Item position entries:
[BEGIN]
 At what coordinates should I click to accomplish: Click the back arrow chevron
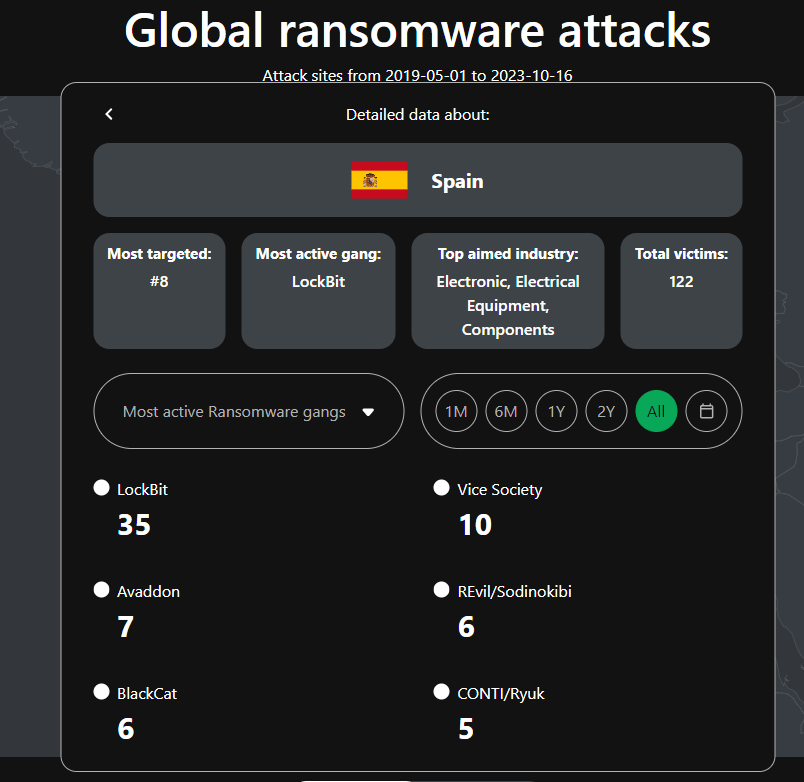coord(109,114)
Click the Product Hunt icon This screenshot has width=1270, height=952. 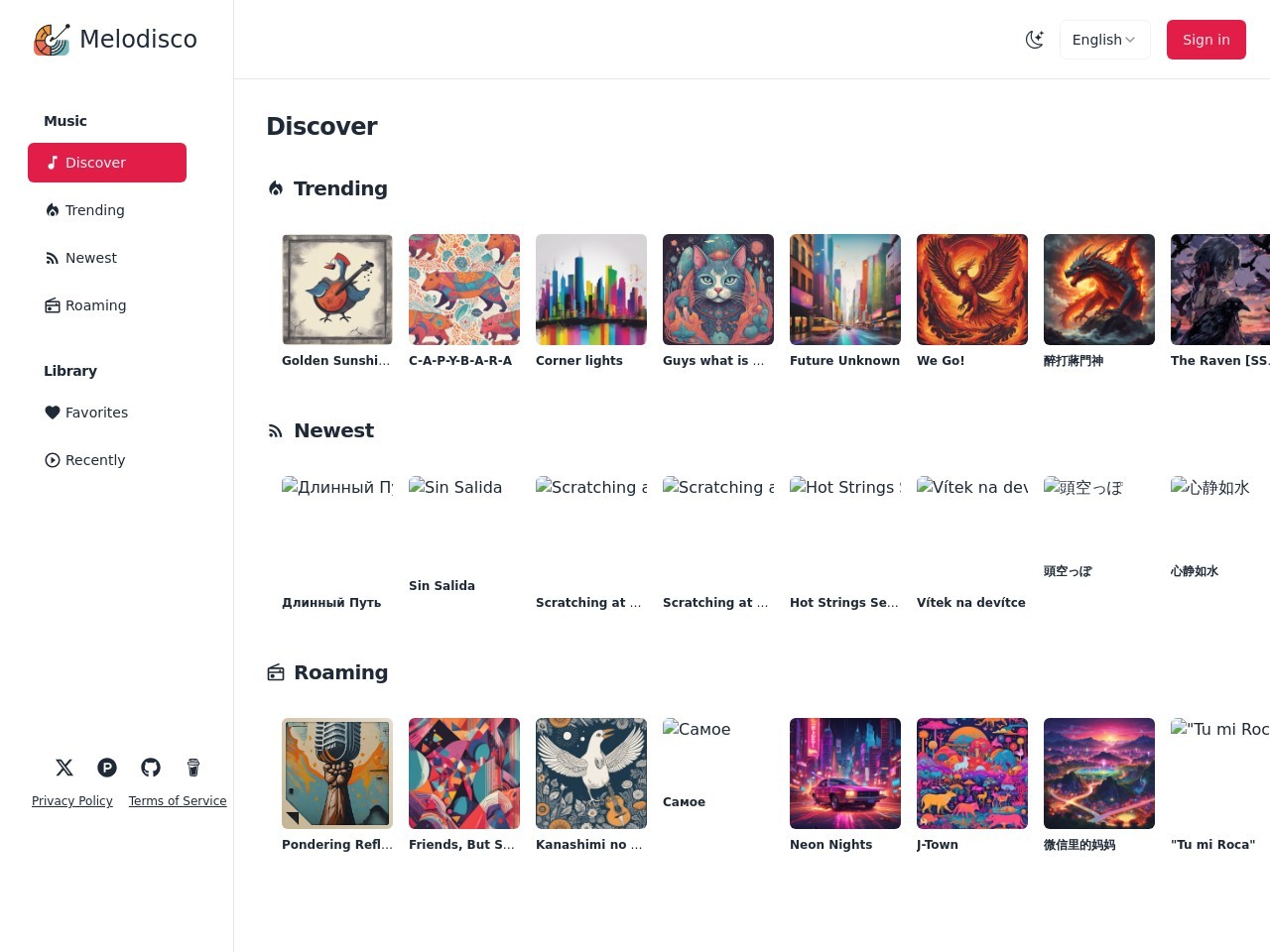pos(107,768)
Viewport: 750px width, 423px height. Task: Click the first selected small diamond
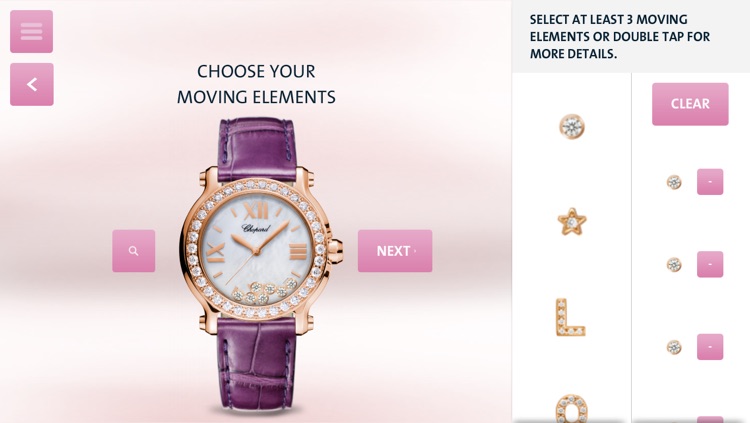pyautogui.click(x=674, y=182)
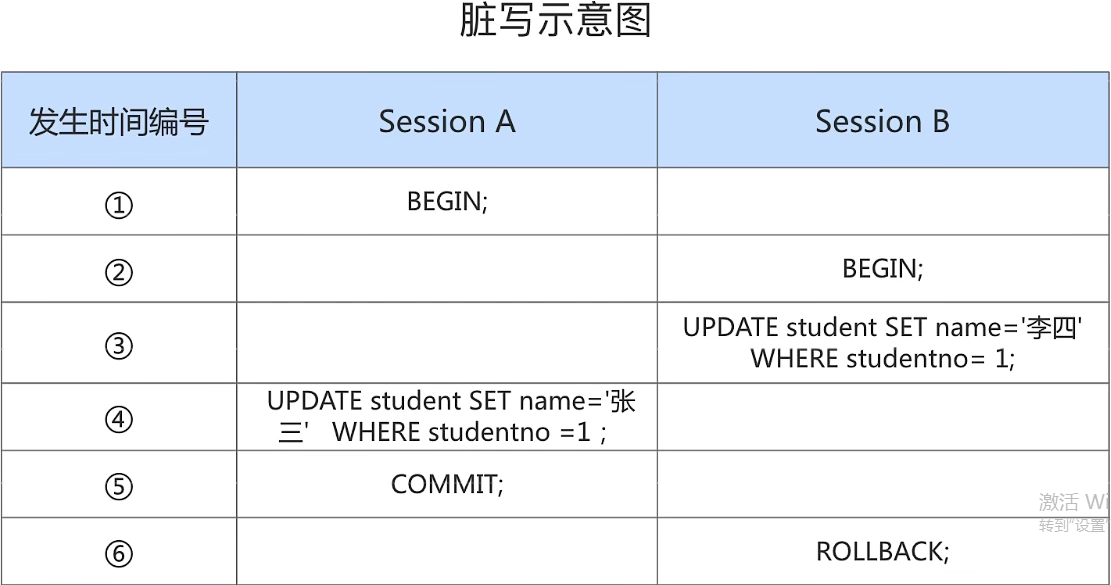Click the ROLLBACK; statement in Session B
The width and height of the screenshot is (1111, 585).
[883, 552]
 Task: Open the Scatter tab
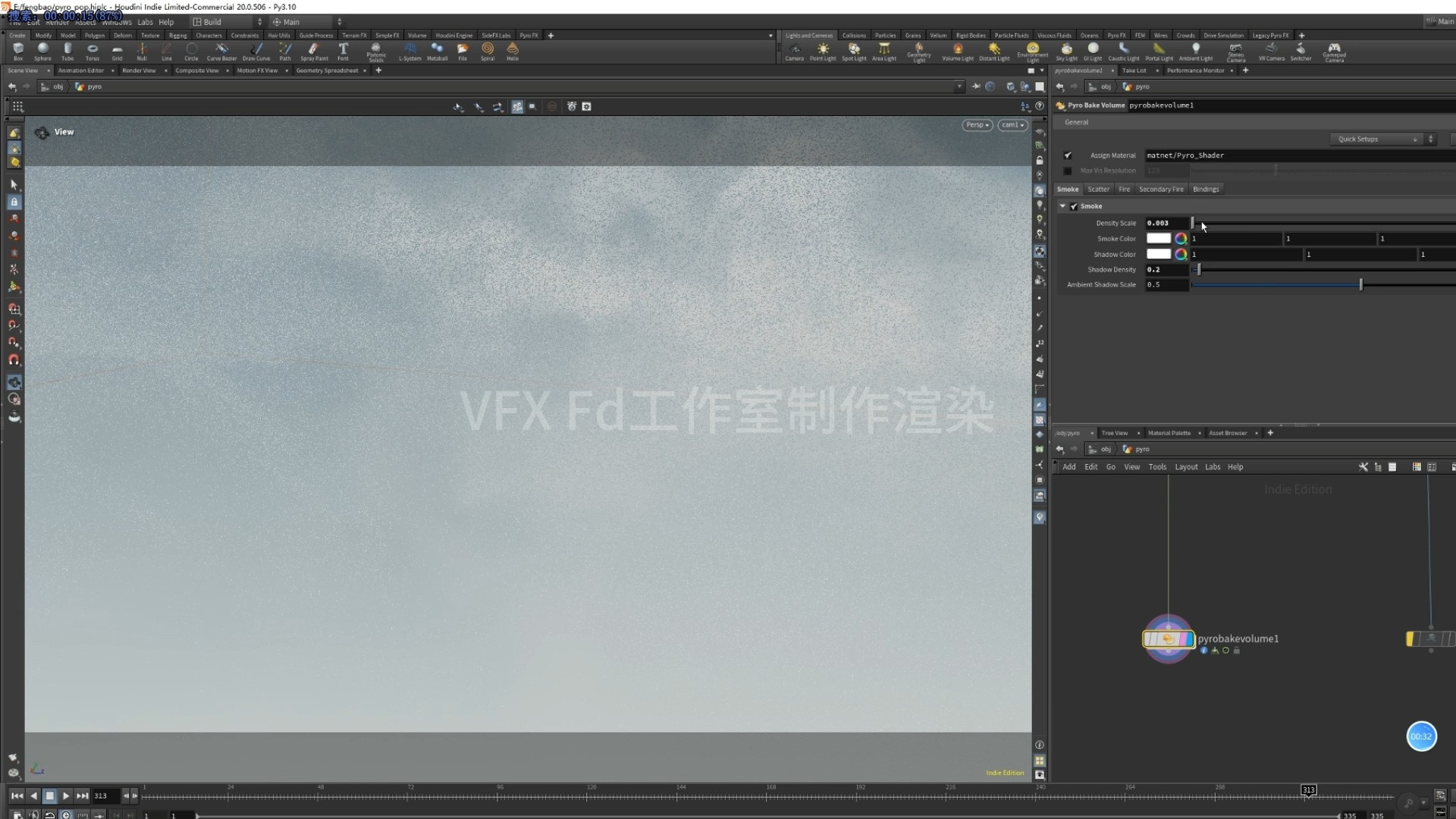click(x=1097, y=190)
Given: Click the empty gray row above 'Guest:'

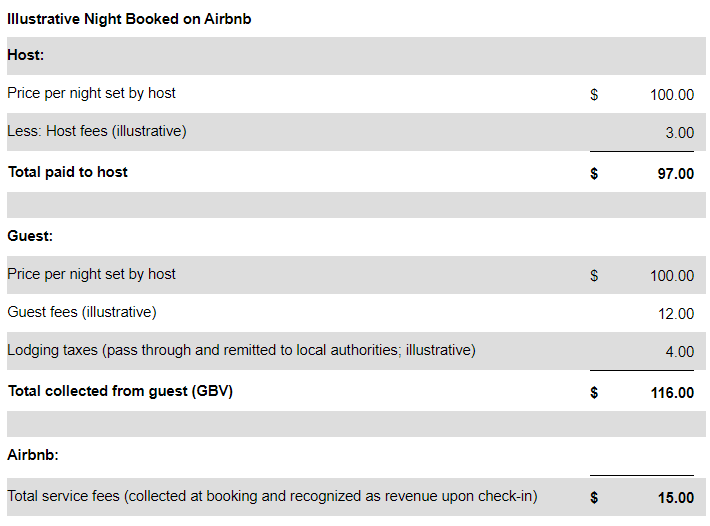Looking at the screenshot, I should [355, 205].
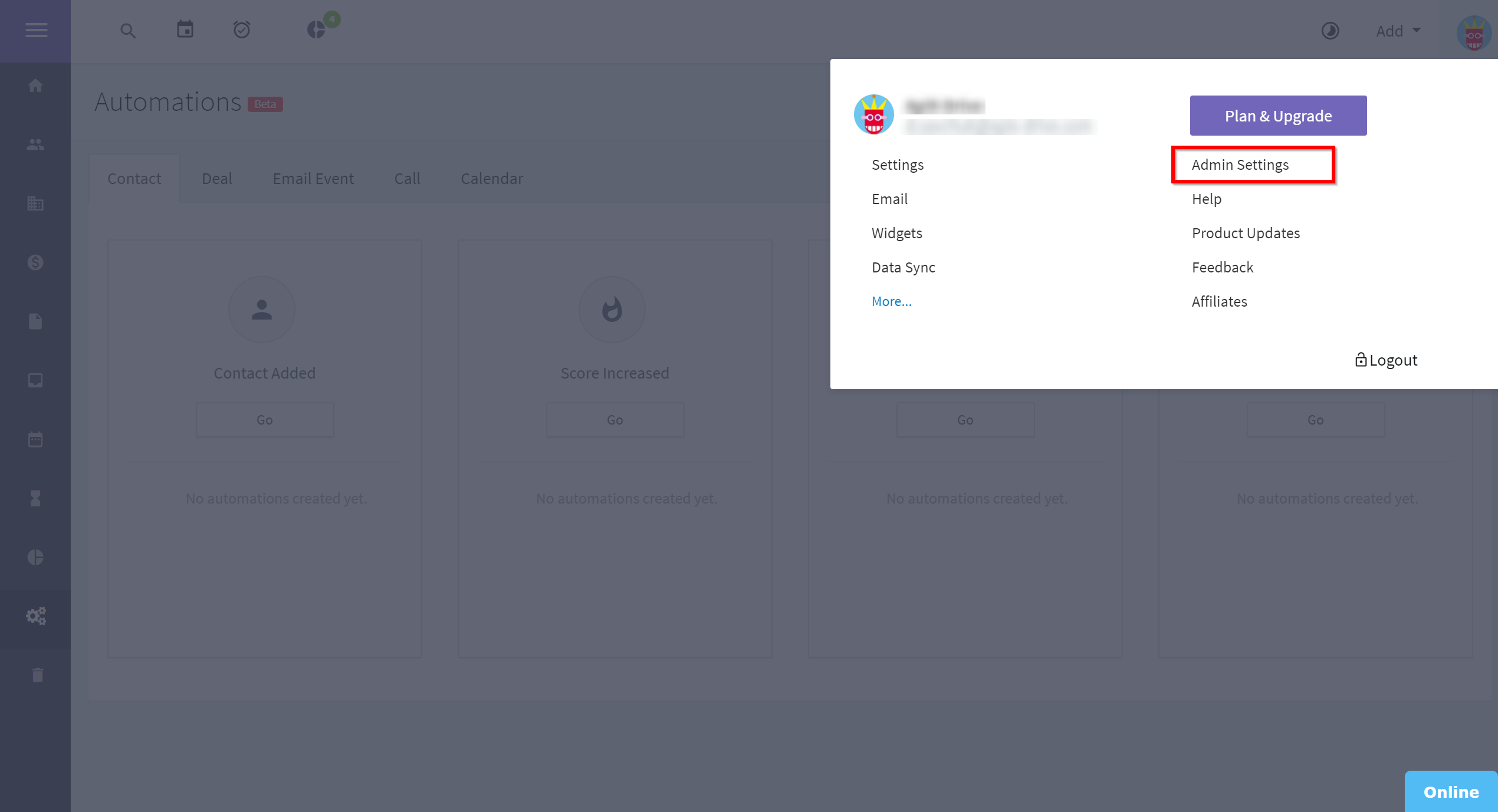Click the hamburger menu icon
Viewport: 1498px width, 812px height.
coord(36,30)
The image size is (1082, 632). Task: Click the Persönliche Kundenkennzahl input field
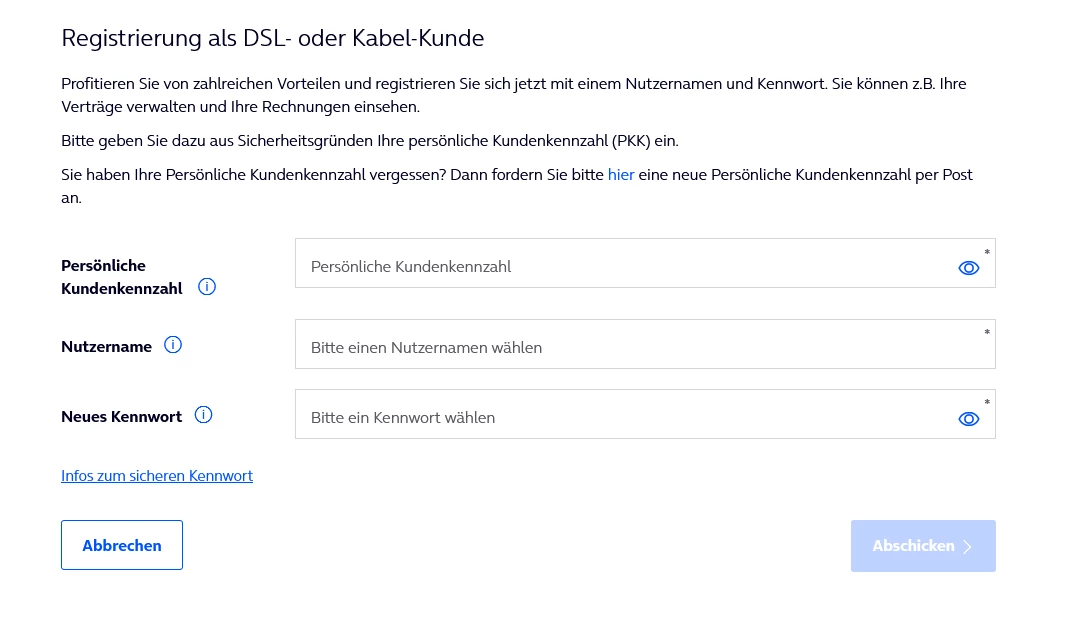tap(620, 266)
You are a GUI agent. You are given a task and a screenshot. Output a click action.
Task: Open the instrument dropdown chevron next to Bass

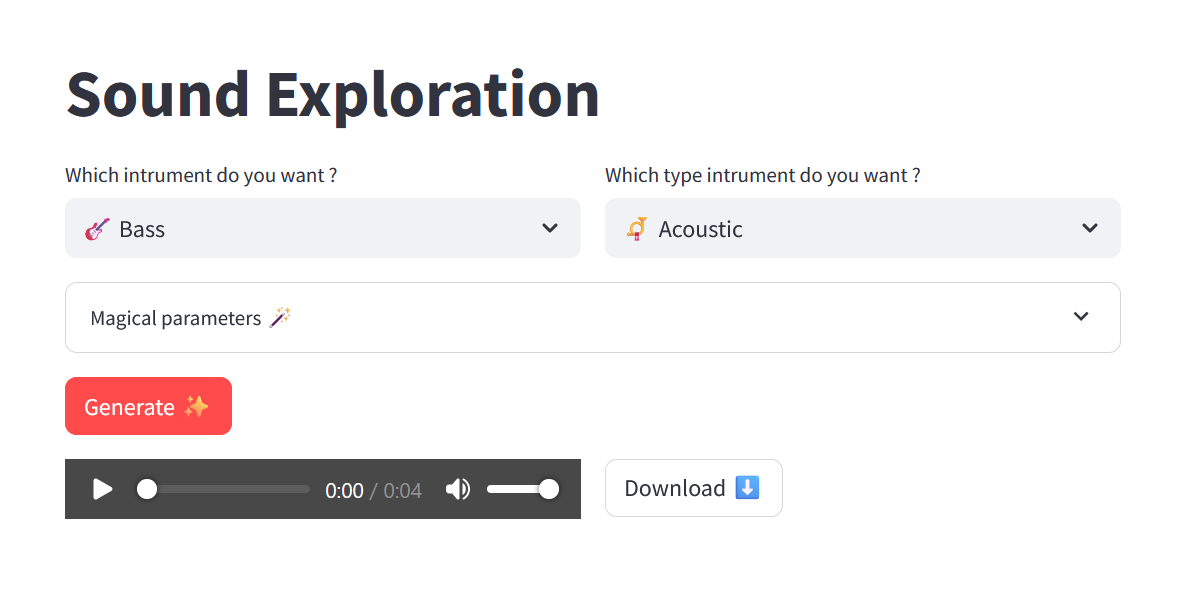550,228
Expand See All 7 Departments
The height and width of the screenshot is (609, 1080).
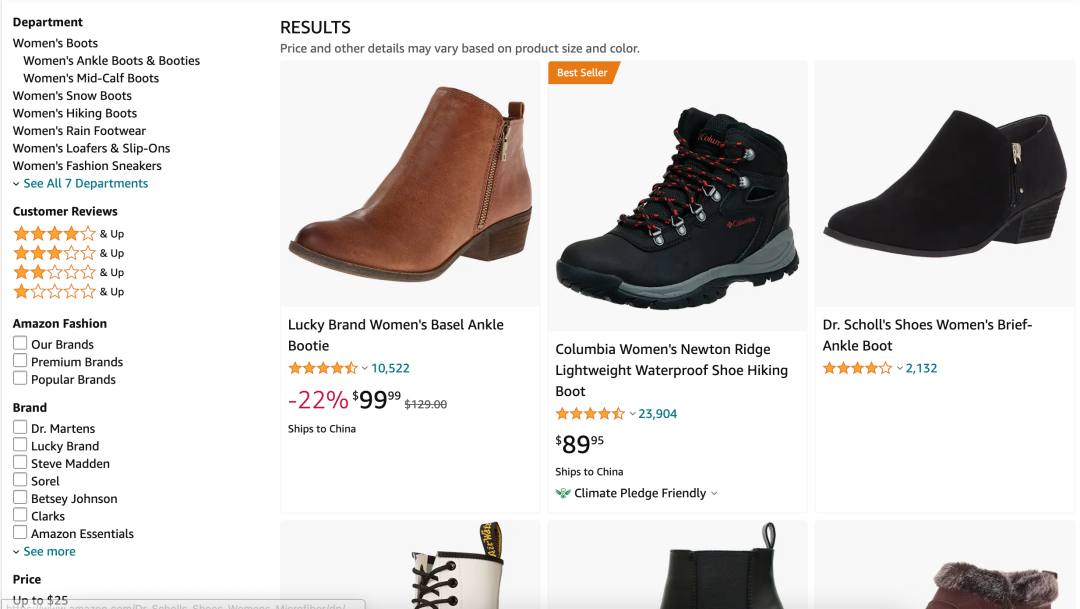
[END]
Exercise details - Rewrite the listing starting at the line containing "You are a GUI" and ending at the end of the listing, swapping "screenshot" for "screen capture" and changing nothing else. Leave the pictures out of your answer.

Response to the task -
You are a GUI agent. You are given a task and a screen capture. Output a click action.
Task: Open the instrument dropdown chevron next to Bass

550,228
Expand See All 7 Departments
The height and width of the screen capture is (609, 1080).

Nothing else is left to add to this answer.